Saturday, June 3, 2023

And Still

I have a very difficult time believing it's been six years since my mother died. 

I first offered what follows in the hours after her death and I offer it again today because I have never come up with anything better to say about a life well-loved such as hers.

I knew my mother, Joan Marie (Kelly) Kenny, every day of my life. She died after being briefly hospitalized for an infection in an artificial heart valve that slowly overwhelmed her body.

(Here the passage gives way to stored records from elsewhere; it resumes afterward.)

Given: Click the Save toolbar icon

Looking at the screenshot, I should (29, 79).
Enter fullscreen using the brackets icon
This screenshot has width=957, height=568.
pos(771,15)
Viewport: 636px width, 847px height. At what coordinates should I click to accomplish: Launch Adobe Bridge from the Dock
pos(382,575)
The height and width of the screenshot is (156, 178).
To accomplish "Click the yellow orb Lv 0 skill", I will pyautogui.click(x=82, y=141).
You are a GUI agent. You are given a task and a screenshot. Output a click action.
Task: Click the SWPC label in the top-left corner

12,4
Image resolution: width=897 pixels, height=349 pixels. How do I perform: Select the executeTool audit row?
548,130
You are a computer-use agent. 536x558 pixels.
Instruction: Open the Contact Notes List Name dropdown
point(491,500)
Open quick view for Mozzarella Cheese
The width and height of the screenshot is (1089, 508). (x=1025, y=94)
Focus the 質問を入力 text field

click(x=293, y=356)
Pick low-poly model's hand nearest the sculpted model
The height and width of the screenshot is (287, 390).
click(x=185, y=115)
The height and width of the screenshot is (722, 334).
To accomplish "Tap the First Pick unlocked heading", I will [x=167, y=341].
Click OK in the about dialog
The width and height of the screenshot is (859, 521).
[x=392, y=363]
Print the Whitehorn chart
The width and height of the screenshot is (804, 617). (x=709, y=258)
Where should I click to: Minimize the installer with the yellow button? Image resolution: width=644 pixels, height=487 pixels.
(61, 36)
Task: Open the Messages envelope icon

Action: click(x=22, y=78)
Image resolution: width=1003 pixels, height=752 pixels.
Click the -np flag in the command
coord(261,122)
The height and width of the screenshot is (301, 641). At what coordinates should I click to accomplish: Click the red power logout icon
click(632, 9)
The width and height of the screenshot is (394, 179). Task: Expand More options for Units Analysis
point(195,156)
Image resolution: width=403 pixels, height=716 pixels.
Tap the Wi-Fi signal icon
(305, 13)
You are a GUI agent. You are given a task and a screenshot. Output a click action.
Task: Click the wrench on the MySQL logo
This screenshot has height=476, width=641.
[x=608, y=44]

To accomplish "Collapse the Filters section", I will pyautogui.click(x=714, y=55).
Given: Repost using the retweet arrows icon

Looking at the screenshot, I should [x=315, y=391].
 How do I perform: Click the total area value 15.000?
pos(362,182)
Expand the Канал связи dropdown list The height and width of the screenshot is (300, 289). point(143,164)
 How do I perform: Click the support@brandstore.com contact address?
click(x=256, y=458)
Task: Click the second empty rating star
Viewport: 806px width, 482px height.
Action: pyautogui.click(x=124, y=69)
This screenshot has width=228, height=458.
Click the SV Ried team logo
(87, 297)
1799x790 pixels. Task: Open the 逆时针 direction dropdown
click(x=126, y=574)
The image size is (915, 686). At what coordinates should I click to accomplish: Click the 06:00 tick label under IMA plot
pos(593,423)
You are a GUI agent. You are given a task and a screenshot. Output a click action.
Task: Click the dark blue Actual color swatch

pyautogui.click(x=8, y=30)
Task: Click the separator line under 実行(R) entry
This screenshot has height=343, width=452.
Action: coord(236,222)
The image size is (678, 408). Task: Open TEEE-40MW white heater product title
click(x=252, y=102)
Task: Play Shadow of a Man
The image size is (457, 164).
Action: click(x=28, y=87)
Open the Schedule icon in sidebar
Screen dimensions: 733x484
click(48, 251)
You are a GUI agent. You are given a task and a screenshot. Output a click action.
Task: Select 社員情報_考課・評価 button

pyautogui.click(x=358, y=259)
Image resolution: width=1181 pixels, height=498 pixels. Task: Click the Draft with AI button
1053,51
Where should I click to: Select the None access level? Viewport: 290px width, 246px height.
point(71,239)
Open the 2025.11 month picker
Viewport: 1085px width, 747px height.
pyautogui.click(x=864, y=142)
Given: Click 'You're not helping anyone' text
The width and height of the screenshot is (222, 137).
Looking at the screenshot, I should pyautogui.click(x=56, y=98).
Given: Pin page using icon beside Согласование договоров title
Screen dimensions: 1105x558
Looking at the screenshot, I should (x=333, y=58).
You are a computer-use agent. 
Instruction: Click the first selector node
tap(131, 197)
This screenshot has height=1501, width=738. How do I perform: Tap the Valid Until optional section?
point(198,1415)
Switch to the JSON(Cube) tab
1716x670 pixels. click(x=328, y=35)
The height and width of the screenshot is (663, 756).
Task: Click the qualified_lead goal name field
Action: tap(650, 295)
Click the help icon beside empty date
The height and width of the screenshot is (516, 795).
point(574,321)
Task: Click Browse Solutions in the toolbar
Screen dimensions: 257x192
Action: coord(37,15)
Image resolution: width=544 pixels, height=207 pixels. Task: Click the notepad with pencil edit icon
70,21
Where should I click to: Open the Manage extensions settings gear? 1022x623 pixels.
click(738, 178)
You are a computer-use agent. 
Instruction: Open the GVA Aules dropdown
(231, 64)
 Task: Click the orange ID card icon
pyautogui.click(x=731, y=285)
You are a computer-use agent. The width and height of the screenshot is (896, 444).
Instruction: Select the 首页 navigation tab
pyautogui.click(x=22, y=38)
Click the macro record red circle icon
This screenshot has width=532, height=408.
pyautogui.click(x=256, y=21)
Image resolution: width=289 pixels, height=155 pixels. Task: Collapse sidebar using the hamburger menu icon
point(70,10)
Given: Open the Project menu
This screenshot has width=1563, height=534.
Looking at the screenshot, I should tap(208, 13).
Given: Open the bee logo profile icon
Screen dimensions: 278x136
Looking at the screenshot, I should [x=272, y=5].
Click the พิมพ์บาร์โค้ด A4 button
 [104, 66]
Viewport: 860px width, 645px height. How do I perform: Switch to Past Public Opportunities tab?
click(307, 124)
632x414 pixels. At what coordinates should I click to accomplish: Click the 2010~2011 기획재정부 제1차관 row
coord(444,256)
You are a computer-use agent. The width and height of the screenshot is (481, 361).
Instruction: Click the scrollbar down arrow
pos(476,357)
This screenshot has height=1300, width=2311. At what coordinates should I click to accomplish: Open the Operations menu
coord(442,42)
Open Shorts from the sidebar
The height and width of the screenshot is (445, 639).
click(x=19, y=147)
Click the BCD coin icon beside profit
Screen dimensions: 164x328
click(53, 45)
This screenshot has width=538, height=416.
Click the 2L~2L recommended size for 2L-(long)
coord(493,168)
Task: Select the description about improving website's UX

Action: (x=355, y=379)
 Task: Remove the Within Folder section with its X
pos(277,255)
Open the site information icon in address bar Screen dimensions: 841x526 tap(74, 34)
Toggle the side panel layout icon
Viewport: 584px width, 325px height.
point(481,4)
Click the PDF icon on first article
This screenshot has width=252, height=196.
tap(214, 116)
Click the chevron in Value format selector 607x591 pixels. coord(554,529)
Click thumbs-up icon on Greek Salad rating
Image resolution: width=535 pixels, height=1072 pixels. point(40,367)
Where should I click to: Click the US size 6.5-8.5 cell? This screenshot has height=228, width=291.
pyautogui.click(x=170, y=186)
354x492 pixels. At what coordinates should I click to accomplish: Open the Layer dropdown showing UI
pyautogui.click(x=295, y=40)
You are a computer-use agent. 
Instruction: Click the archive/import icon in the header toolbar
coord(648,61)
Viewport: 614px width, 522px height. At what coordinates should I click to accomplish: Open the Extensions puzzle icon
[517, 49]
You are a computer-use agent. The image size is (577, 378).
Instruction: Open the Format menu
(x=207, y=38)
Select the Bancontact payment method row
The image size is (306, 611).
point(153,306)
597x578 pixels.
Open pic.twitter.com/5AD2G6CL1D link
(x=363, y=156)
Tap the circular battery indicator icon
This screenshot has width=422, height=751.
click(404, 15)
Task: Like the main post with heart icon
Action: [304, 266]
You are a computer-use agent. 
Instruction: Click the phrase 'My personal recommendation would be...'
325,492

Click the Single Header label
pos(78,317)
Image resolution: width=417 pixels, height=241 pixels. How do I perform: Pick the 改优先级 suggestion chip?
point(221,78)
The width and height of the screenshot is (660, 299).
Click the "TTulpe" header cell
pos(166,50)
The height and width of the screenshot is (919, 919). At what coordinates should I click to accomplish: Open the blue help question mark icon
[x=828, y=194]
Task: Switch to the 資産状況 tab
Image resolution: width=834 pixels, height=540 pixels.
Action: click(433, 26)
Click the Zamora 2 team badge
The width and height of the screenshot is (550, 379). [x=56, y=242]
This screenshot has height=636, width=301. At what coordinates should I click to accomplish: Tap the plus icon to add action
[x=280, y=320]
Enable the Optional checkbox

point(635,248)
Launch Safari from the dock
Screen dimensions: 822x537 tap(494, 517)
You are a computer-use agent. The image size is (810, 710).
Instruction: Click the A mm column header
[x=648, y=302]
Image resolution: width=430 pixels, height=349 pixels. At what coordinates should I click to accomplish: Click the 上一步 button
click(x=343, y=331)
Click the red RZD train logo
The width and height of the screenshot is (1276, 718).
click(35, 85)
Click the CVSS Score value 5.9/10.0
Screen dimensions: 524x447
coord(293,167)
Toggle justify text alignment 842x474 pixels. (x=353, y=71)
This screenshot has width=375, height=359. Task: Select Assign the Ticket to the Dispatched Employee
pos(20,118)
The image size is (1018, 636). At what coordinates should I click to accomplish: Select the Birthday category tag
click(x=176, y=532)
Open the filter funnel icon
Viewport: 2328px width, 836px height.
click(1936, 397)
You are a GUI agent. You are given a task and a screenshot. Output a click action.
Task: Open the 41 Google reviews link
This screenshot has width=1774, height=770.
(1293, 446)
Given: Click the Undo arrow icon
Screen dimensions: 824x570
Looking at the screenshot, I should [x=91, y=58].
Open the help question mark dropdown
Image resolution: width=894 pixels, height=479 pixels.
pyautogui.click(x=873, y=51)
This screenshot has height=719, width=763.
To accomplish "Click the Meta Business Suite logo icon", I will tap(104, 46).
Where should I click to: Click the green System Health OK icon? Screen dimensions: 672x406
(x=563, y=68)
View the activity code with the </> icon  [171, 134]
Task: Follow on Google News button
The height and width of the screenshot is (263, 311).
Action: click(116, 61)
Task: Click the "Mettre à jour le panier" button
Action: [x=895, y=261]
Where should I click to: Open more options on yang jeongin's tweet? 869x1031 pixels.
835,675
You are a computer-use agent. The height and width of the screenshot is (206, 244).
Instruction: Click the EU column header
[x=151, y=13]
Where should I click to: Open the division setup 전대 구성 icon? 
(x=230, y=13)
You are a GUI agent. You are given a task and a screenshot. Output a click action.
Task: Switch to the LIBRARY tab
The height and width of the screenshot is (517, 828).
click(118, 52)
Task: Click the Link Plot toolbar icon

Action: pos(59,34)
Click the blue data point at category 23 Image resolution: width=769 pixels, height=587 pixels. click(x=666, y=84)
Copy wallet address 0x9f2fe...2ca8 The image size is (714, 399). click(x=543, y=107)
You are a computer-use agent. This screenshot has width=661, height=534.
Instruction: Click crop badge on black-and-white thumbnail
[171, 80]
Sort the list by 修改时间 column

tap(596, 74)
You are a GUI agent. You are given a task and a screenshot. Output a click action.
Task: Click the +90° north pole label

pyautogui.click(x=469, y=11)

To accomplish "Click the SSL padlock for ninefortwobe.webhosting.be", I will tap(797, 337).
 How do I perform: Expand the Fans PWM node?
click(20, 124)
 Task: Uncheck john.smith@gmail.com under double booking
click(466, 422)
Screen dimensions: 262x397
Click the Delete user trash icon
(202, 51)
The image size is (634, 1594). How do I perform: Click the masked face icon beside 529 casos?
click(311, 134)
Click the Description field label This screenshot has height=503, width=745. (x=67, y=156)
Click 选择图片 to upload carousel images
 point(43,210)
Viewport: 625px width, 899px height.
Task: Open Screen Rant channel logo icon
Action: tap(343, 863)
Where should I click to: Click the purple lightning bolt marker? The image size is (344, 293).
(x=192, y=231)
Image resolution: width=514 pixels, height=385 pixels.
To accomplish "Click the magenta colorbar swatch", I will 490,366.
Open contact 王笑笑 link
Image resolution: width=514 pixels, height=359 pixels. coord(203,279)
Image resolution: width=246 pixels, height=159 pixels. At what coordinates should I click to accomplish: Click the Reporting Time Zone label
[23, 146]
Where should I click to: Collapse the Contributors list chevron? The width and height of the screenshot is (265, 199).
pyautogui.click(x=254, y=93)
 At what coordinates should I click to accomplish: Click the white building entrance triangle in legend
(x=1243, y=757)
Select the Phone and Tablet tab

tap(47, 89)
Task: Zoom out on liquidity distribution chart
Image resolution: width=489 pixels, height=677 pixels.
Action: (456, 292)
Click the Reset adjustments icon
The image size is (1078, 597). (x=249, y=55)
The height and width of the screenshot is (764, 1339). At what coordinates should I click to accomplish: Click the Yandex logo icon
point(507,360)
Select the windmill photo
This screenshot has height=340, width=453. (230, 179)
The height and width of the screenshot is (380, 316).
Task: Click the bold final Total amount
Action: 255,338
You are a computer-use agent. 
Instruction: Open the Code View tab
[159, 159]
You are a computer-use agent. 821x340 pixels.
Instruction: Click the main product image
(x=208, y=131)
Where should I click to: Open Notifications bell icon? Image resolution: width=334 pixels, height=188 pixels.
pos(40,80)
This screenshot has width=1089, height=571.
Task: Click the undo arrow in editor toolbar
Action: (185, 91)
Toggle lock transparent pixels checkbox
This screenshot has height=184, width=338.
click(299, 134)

Sigrid took this picture when Mom came to visit us in Germany in 1989.
We are in Sigrid's parent's living room and appear to be discussing how much we
should have tipped our hairdresser.

Through the miracle of technology, I was able to speak to her on a phone held to her ear while I said goodbye if by goodbye I'm allowed to include sobbing uncontrollably while apologizing for crying and being comforted by the woman who gave birth to me and my brothers and sisters.  

Mom died very much as she lived, with quiet determination on her own terms and with her eyes wide open, rarely blinking because she knew losing sight of where the bastards of this planet are, even for a moment, could be catastrophic. There was nothing she would not and could not do for her children as I know all too well.

There was, in the end, too little, I, as her oldest could do for her. Kara, my sister who was with her in the hospital, told me Mom's heart was slowing down and she was sleeping more than she was awake so I was grateful she was awake when I called so she could hear me tell her how much I loved her one last time in this life.

Even then, Mom had her toes in the sand

Mom believed in heaven and I have no doubt that after her sometimes hellish almost nine decades here on earth that is where she is. Mitch Albom wrote, "When death takes your mother, it steals that word forever." 

The only solace I take from that is forever is only the length of my life and no longer.